The blue-necked jacamar is 19 to 22 cm long and weighs 21 to 26 g. The male's upper parts are shiny green and the underparts chestnut. The face is steely blue to green on an east to west gradient. The female is duller and its underparts are tawny buff.

==Distribution and habitat==

The blue-necked jacamar occurs east of the Andes and south of the Amazon River. It is found in eastern Peru, far northern Bolivia, and in Brazil east to Maranhão and south to Rondônia and northern Mato Grosso. It inhabits the interior of terra firme and várzea forests. There it is found in the lower strata and often in small gaps.

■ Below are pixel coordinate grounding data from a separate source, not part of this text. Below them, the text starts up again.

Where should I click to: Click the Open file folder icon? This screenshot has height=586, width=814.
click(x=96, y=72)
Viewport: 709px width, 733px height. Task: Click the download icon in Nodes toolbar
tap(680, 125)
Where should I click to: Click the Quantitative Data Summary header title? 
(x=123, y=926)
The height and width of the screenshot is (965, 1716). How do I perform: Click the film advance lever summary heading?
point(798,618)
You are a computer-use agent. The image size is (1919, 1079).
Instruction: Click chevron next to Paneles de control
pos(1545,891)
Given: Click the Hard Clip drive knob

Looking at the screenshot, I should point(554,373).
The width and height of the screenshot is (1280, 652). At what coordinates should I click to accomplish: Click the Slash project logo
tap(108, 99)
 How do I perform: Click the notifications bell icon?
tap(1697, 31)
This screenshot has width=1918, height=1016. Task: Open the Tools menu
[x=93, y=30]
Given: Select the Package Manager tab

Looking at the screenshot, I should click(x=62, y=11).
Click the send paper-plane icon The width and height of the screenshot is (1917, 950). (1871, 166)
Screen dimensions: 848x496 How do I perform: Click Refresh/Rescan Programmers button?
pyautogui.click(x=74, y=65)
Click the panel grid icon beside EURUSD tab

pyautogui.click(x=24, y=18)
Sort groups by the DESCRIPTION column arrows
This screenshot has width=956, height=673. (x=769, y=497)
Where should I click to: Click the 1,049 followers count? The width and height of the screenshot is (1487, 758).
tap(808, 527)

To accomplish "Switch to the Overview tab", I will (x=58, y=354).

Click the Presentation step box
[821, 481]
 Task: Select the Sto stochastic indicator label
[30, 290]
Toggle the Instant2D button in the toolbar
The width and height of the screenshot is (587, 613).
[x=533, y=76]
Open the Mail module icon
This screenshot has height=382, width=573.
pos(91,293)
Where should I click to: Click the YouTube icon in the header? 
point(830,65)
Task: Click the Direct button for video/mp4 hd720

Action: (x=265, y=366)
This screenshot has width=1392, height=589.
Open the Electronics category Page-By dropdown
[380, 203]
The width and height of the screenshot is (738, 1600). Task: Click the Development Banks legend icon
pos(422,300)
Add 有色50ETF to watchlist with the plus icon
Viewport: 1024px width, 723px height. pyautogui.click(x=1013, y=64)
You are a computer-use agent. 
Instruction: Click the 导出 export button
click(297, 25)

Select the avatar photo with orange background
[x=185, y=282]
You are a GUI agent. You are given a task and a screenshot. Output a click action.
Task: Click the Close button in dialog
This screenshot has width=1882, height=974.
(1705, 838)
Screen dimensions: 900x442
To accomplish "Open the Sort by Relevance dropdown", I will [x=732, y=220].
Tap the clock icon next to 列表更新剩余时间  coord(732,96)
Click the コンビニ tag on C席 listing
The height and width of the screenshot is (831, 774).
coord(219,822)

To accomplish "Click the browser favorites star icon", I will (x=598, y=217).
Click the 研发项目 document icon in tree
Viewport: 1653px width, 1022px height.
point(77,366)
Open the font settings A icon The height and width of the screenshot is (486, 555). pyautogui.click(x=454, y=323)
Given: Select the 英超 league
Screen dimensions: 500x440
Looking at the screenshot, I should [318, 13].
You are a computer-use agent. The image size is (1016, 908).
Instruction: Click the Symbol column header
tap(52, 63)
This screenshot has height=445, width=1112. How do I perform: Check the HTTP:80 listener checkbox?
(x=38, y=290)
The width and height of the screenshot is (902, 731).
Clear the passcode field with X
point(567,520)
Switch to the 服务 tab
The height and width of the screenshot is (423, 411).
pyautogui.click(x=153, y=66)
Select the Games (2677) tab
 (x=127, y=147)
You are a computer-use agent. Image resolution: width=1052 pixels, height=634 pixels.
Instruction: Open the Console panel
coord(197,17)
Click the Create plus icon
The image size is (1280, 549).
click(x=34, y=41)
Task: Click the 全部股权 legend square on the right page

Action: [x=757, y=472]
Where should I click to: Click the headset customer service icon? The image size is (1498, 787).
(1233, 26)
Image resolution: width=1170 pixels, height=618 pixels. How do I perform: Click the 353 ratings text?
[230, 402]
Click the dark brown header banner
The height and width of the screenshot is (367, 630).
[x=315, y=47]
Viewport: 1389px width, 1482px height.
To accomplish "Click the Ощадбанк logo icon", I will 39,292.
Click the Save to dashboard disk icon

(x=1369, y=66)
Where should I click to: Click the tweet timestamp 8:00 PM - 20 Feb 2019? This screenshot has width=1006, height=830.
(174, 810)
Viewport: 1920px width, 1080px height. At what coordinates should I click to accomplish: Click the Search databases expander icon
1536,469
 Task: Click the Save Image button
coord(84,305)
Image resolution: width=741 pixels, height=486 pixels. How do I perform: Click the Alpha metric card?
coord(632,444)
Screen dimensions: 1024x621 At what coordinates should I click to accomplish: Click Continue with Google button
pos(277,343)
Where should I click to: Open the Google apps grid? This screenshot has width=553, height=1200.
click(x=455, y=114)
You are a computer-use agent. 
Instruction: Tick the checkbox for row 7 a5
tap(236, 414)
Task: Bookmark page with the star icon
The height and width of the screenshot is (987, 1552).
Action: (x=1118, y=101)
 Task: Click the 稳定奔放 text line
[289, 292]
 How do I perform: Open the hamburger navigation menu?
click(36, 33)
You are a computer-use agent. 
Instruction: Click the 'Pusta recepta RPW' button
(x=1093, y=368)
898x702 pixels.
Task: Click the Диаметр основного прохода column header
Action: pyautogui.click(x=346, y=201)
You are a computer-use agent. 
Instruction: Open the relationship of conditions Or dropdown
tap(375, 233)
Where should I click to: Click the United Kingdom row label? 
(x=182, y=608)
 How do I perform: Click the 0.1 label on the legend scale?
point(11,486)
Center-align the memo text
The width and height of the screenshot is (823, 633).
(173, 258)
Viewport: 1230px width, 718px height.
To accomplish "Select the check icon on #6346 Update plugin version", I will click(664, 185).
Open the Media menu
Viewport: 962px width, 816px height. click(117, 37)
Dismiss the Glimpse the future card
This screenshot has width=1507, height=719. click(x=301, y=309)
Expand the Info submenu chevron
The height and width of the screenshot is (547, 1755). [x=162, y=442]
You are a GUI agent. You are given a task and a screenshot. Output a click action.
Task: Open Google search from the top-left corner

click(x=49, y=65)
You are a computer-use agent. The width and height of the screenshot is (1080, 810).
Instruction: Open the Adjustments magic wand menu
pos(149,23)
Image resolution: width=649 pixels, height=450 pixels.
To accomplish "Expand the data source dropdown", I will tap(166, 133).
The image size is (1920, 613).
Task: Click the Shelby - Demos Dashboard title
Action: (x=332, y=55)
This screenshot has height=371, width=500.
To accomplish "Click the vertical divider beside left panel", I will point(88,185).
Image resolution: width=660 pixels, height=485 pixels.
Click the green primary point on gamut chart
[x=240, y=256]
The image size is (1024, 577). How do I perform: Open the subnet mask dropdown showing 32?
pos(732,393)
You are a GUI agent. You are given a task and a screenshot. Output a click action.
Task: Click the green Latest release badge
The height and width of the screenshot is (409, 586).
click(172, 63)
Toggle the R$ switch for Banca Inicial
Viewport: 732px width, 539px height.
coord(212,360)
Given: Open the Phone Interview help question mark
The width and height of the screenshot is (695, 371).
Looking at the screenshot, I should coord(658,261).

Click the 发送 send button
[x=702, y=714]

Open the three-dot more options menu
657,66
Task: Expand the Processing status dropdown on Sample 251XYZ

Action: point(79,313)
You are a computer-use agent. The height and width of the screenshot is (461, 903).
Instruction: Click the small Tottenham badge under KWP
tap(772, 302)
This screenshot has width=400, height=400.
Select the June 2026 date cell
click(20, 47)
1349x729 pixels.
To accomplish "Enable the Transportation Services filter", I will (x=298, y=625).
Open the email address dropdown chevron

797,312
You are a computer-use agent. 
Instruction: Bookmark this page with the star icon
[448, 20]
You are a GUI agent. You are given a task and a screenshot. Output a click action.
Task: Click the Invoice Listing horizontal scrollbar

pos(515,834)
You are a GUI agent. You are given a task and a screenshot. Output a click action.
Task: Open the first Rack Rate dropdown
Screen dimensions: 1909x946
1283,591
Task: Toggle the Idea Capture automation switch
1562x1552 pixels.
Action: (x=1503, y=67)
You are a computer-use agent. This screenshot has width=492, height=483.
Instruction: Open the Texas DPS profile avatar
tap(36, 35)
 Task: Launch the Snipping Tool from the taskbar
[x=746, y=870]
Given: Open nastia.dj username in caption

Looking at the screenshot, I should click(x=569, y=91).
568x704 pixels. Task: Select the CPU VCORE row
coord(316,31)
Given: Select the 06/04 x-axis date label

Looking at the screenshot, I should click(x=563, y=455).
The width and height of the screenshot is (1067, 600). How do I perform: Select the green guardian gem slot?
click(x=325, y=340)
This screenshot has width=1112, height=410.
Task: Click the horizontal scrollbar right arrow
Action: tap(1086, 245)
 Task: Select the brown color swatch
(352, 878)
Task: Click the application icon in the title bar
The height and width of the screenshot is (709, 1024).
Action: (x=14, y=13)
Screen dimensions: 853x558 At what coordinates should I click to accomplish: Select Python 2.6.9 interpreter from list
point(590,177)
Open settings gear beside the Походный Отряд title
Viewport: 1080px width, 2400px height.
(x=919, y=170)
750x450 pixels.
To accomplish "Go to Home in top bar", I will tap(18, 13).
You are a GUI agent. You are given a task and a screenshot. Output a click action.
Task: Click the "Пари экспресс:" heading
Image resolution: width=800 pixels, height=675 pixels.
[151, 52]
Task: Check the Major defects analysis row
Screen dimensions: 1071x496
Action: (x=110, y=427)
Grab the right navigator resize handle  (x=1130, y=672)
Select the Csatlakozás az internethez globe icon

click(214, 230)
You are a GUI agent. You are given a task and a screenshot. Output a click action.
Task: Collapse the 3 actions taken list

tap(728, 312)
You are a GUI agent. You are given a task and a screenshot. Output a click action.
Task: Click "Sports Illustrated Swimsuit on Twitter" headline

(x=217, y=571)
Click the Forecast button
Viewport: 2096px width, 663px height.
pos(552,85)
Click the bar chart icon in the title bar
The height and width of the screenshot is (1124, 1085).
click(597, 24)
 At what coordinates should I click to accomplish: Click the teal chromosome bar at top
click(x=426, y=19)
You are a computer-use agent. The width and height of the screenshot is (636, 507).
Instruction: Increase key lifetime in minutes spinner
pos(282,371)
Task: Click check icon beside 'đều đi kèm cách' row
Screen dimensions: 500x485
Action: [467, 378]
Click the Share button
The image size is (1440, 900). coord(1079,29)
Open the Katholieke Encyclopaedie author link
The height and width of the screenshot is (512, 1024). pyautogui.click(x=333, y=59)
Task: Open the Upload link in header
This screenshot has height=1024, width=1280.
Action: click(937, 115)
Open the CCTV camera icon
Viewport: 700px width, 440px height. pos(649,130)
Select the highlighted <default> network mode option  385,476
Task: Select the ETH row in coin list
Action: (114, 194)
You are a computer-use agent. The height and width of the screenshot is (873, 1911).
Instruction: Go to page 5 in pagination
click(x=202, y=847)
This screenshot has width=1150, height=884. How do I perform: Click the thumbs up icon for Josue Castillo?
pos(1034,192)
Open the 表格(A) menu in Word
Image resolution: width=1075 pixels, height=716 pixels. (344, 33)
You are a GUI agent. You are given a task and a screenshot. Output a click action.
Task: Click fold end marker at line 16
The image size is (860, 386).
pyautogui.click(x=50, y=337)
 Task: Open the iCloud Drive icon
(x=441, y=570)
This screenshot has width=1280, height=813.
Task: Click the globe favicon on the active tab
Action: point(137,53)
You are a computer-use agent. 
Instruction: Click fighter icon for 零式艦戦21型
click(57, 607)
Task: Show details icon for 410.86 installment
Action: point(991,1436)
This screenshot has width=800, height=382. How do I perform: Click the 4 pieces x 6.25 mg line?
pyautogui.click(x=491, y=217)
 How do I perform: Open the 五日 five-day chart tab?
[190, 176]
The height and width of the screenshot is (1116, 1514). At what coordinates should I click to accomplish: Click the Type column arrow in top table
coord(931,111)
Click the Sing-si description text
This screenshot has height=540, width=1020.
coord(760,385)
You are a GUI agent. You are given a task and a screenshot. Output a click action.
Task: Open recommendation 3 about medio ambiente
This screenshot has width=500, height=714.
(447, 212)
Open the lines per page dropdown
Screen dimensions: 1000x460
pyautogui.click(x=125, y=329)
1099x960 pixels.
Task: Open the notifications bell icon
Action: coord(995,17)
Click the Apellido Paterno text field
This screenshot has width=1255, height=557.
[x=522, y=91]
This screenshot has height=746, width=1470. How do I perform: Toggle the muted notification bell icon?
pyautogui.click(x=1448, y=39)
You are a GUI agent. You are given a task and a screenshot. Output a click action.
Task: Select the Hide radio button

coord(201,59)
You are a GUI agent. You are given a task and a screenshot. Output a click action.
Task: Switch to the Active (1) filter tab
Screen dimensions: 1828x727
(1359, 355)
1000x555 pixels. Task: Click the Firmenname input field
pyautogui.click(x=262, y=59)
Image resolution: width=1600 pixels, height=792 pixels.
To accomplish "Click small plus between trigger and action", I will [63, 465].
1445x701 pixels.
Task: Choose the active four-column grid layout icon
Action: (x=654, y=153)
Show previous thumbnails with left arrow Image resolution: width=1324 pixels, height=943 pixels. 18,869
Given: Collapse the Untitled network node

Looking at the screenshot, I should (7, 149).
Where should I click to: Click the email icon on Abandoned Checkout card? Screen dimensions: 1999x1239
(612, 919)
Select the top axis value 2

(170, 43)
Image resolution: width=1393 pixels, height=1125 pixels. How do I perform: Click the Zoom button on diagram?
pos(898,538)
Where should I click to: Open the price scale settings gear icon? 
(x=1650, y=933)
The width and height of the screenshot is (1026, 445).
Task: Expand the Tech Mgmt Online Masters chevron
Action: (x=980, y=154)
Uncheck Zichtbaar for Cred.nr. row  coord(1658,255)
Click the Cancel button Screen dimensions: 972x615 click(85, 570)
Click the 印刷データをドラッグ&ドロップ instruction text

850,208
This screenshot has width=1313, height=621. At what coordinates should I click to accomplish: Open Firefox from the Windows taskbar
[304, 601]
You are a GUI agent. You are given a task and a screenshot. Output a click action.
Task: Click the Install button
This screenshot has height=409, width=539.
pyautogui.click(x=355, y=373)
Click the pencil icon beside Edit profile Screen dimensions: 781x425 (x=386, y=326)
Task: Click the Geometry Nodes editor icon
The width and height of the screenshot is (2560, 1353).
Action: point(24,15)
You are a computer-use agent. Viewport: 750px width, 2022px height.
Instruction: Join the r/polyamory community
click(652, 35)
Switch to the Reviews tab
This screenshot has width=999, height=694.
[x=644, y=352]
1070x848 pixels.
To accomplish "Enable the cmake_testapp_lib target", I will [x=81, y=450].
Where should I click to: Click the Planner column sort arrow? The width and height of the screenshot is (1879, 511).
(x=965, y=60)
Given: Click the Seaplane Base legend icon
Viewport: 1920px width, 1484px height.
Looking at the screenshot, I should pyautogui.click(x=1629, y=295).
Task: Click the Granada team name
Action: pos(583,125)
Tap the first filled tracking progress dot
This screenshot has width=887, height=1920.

It also occurs in gallery forest in the cerrado of Brazil. In elevation it ranges up to 900 m.

==Behavior==
===Feeding===

The blue-necked jacamar's diet is a large variety of insects. It perches on exposed branches and sallies from there to catch its flying prey.

===Breeding===

Two blue-necked jacamar nest burrows were found in arboreal termite nests in Brazil, one in June and the other in October; each held two eggs. Birds in breeding condition were found in September.

===Vocalization===

The voice of the blue-necked jacamar is essentially the same as that of the yellow-billed. A song is here and a call here.

==Status==

The IUCN has assessed the blue-necked jacamar as being of Least Concern. It occurs in several protected areas and is generally common over its range. However, "Owing to its greater reliance on intact forest understorey, this species, as G. albirostris, is likely to be more susceptible to deforestation than are most other jacamars."